On July 18, 2021, the release date for the first manga volume, ComicFesta announced they were producing an anime adaptation, which they were releasing under the international title Caressing My Hibernating Bear. The anime adaptation is animated by Studio Hōkiboshi. Two versions of the anime were produced: a standard version for television broadcast and a premium version including sexual content for streaming on AnimeFesta's website under the Toridori label. Prior to the series' broadcast, a special titled New Program: MoriKuma Special Feature: First Footage After Waking Up From Hibernation?! Special Release (新番組『森くま』特番～冬眠明けから初出し映像!?解禁SP～) was broadcast on Tokyo MX and BS11 on June 27, 2022. (Note: Tokyo MX lists the premiere date as June 26, 2022, at 25:00, which is June 27, 2022, at 1:00 a.m.)

The standard version was broadcast from July 4, 2022 (Note: Tokyo MX lists the premiere date as July 3, 2022, at 25:00, which is July 4, 2022, at 1:00 a.m.) to September 12, 2022, on Tokyo MX. Additional broadcasts include BS 11. The premium version was released on AnimeFesta's website on the same dates at midnight. Two side stories for the standard version were broadcast on television as episodes 3.5 and 6.5; those episodes were not uploaded to AnimeFesta and would be included as the extras for the home release of the standard version.

The cast from the audio drama adaptation, which had been bundled as an extra of the limited edition of the manga's first volume, reprised their roles for the standard version. Haruchika, the author of Caressing My Hibernating Bear, also contributed by providing voice acting. The anime adaptation is directed by Kazuomi Koga and written by Shinobi Katō. Kinshi Onisawa is in charge of character design. Asuka Hayashi and Izumi Yamanaka is in charge of animation direction. Satoko Endō is in charge of music direction, with Black Flag producing the soundtrack. The theme song is "Tsunaida Te to Nukumori to" by Amasaki and Okitsu as their characters.

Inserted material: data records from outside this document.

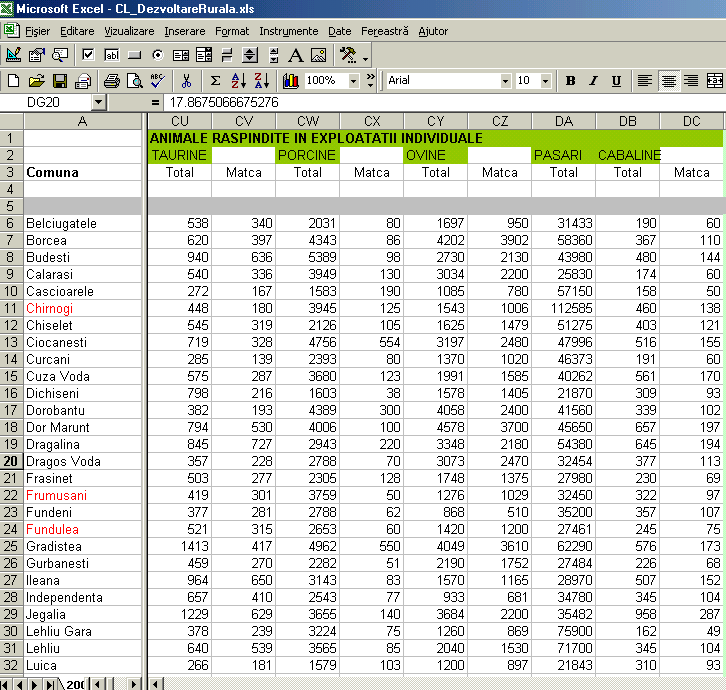This screenshot has height=690, width=726.
Task: Run the spelling check (ABC) tool
Action: pyautogui.click(x=158, y=81)
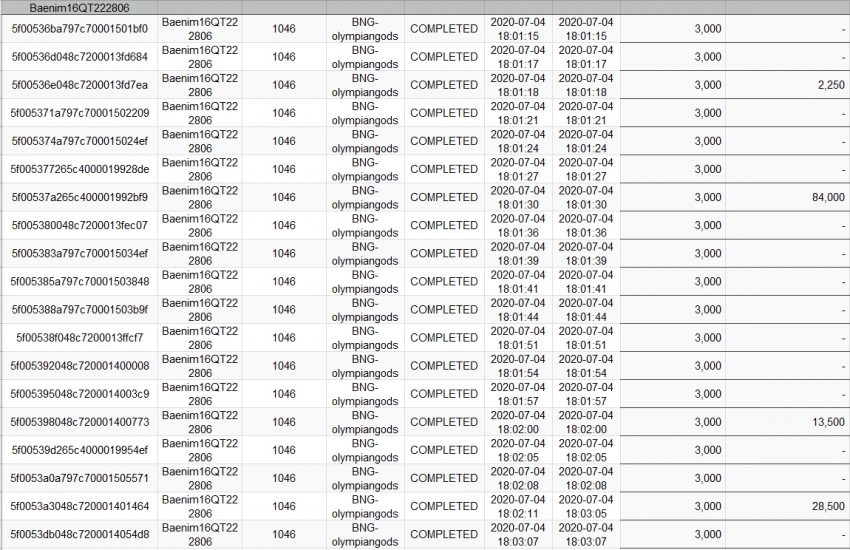The width and height of the screenshot is (850, 550).
Task: Click transaction ID 5f00536e048c7200013fd7ea
Action: 79,85
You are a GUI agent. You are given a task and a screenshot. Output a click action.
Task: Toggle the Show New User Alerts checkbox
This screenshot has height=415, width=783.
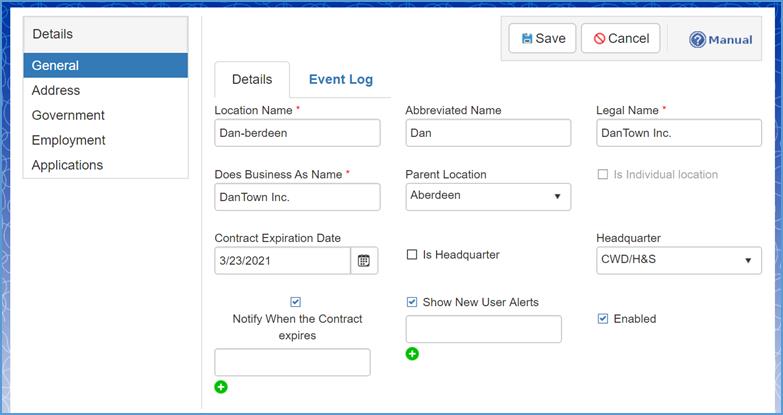click(x=412, y=302)
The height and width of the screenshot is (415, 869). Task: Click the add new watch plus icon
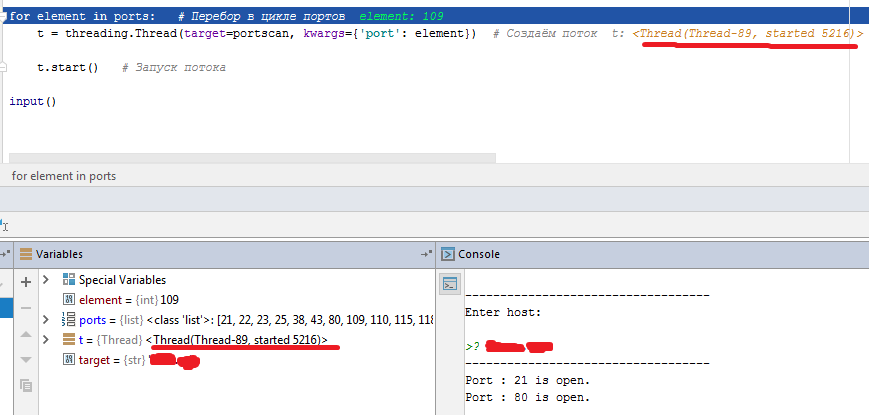(x=27, y=282)
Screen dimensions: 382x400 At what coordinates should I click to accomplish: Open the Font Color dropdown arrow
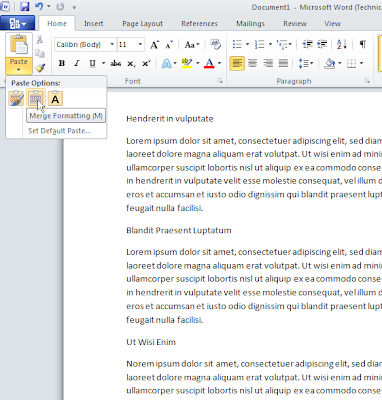[x=219, y=63]
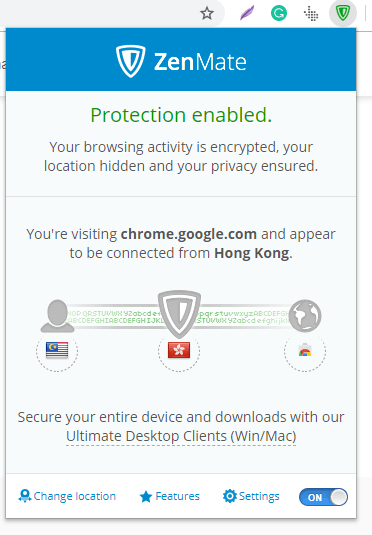Click the grey user silhouette icon

tap(57, 316)
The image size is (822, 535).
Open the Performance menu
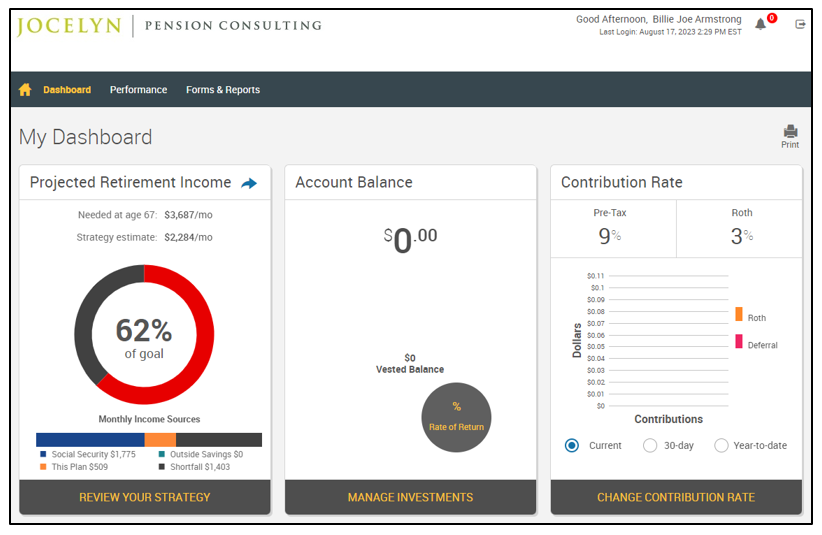tap(138, 90)
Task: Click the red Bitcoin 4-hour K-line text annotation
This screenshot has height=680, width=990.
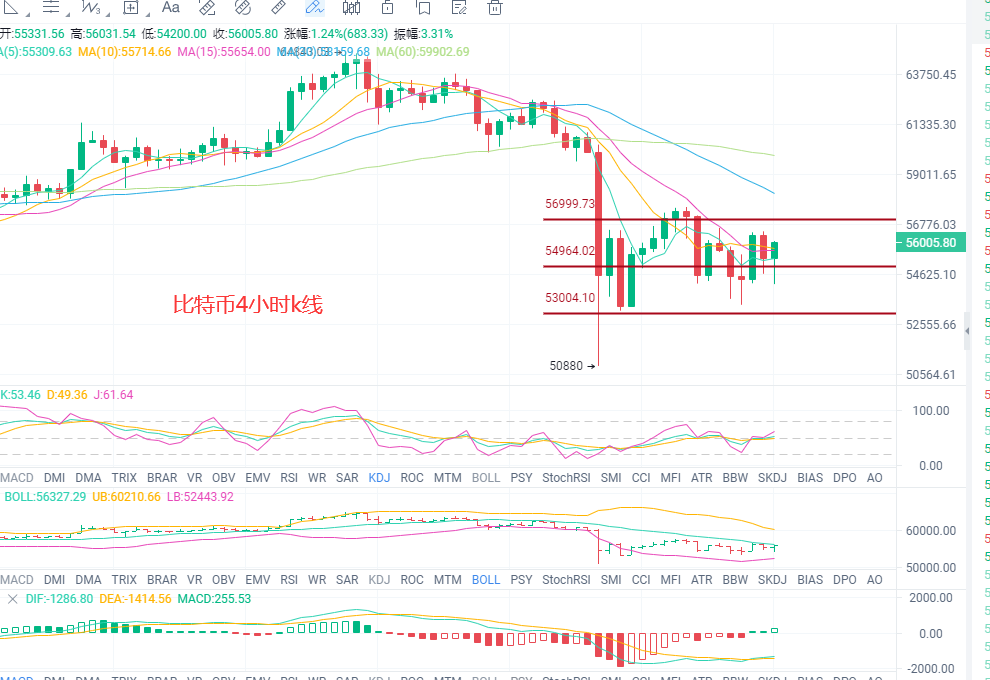Action: click(x=248, y=305)
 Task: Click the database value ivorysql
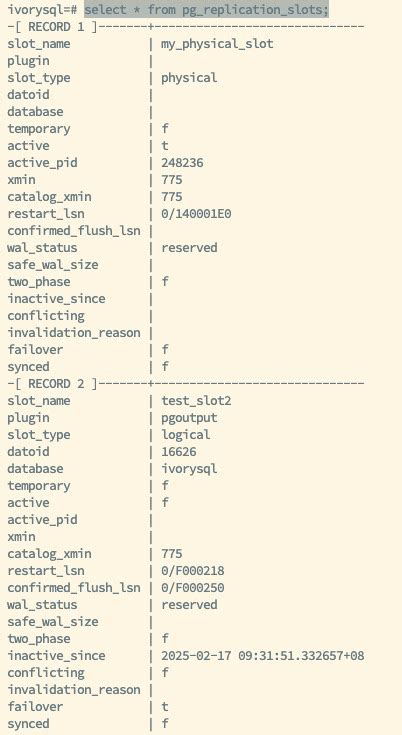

On February 1, 2023, Ascendent Animation had licensed the anime adaptation. They also announced that they were producing an English-language dub. The English dub was released on Blu-ray and for streaming on Amazon Prime Video on October 6, 2023.

====Episodes====

| No. | Title | Directed by | Written by | Original release date |
|---|---|---|---|---|
| 1 | "When the Cute Bear Needs to Hibernate..." Transliteration: "Kuma-san no Fuyugomori" (Japanese: クマさんの冬ごもり) | Kazuomi Koga | Kato Shinobi | July 4, 2022 |
| 2 | "Leaving the Nest" Transliteration: "Oyabanare ni Toki" (Japanese: 親離れの時) | Toshihiro Watase | Kato Shinobi | July 11, 2022 |
| 3 | "Forgotten Urges" Transliteration: "Sūnenburi no Hatsujōki" (Japanese: 数年ぶりの発情期) | Toshihiro Watase | Kato Shinobi | July 18, 2022 |
| 3.5 | Transliteration: "Bangai-hen: Mori no Kuma-san, Tōminchū. 1" (Japanese: 番外編『森のくまさん、休憩中。』①) | Unknown | Unknown | July 25, 2022 (television broadcast) |
| 4 | "A Doggy's Request" Transliteration: "Wanko no Onegai" (Japanese: ワンコのお願い) | Toshihiro Watase | Kato Shinobi | August 1, 2022 |
| 5 | "Operation: Nipple-Guard" Transliteration: "Chikubi Hogo Keikaku" (Japanese: 乳首保護計画) | Motohiko Niwa | Kato Shinobi | August 8, 2022 |
| 6 | "His First Job" Transliteration: "Hajimete no Oshigoto" (Japanese: はじめてのお仕事) | Motohiko Niwa | Kato Shinobi | August 15, 2022 |
| 6.5 | Transliteration: "Bangai-hen: Mori no Kuma-san, Tōminchū. 2" (Japanese: 番外編『森のくまさん、休憩中。』②) | Unknown | Unknown | August 22, 2022 (television broadcast) |
| 7 | "First Date Jitters" Transliteration: "Dēto no Osasoi" (Japanese: デートのお誘い) | Toshiaki Kanbara | Kato Shinobi | August 25, 2022 |
| 8 | "The Bear's Trauma" Transliteration: "Kuma-san no Torauma" (Japanese: クマさんのトラウマ) | Toshiaki Kanbara | Kato Shinobi | September 5, 2022 |
| 9 | "I Want us to be Boyfriends" Transliteration: "Koibito ni Naritai" (Japanese: 恋人になりたい) | Kazuomi Koga | Kato Shinobi | September 12, 2022 |

==Reception==

Caressing My Hibernating Bear was listed at no. 17 under the Best Erotic category in the 2022 Chil Chil BL Awards.